D. Weaken qualified immunity. It serves a legitimate purpose that allows cops to do their jobs without worrying about getting sued for normal policework, but my understanding is that it is too strong and has too many loopholes where stuff that was obviously wrong gets dropped anyway and bad cops go free. Making it marginally weaker would likely have a negligible impact on good policemen, while making it harder for bad cops to get away with crimes, and thus disincentivizing them from committing them in the first place, which is the whole point of having laws at all.

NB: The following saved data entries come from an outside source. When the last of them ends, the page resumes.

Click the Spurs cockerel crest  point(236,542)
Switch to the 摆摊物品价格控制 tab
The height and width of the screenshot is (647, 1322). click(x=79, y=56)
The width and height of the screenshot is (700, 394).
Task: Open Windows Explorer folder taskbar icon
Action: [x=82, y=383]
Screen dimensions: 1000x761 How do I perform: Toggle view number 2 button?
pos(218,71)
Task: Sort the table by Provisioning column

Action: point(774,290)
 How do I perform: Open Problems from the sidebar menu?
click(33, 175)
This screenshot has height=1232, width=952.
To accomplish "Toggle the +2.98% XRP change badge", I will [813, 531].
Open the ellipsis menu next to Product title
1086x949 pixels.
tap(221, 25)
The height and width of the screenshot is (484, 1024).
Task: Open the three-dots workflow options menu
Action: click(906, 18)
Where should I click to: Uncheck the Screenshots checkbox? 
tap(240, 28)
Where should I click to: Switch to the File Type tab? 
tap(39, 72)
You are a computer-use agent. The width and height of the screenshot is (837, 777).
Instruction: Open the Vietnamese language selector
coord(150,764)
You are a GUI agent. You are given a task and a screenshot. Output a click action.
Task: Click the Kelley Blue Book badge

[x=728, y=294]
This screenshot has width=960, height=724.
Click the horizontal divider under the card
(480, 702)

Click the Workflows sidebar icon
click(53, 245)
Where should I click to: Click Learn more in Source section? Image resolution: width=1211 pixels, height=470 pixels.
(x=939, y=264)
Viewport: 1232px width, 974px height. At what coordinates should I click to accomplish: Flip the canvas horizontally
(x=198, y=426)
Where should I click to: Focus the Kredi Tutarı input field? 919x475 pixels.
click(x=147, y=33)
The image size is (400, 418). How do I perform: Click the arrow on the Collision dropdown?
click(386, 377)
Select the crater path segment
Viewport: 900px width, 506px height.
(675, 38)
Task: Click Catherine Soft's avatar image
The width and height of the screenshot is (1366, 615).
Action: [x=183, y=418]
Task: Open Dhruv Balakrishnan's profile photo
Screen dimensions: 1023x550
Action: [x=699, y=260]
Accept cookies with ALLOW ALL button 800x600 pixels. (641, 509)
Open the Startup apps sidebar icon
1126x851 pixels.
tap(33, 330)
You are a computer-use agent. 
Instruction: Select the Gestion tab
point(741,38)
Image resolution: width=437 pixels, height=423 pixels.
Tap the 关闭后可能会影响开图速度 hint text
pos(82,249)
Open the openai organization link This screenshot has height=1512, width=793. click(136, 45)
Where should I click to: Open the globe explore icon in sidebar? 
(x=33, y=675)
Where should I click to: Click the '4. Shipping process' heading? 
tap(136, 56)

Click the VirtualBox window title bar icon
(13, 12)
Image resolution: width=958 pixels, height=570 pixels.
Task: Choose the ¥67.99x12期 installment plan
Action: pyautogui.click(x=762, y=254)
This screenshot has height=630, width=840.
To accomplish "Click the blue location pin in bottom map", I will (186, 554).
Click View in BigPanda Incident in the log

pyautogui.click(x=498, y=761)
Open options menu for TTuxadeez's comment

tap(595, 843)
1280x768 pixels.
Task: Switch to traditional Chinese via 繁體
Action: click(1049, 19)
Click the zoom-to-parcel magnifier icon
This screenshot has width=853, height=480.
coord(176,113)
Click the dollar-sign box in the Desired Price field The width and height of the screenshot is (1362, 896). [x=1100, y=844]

E. Make it easier to prosecute/punish higher ranking officers for the crimes of their underlings. Specifically if the underling was ordered or pressured to do the wrong thing, or if the higher ups knew about it and didn't stop it. Although this might create some incentive for higher ups to cover up misdeeds rather than report them, if you combine this with massive penalties for covering up misdeeds and leniency for reporting them (maybe the higher ranking officer gets in trouble if and only if they knew about and failed to punish an underling's crime) you can combat this incentive.

The downside here is that these create incentives for cops to be less aggressive and less effective, just sitting around all day instead of stopping crimes and interacting with the public, which creates risk. If done carefully, it would be set up to only punish actual crimes which are not done accidentally, such that good police officers could do their jobs with no increased risk, and only bad police get in trouble, but that's easier said than done. However, as in Scott's post on tradeoffs and failures: https://astralcodexten.substack.com/p/ontology-of-psychiatric-conditions-653 there's a dimension where you tradeoff aggressiveness versus mercy, and there's a dimension where you just get more competent at both, and I think there are enough flaws that there's plenty of room to move up on the latter without messing with the balance on the former.

Which brutality cases are you referring to? I can only think of Rodney King as fitting your narrative. Floyd wasn’t that.

Yeah. I'd consider this worse than Floyd if only since there's a legitimate argument that it was more negligent manslaughter from positional asphyxiation compared to continuing to wale on a restrained suspect indiscriminately.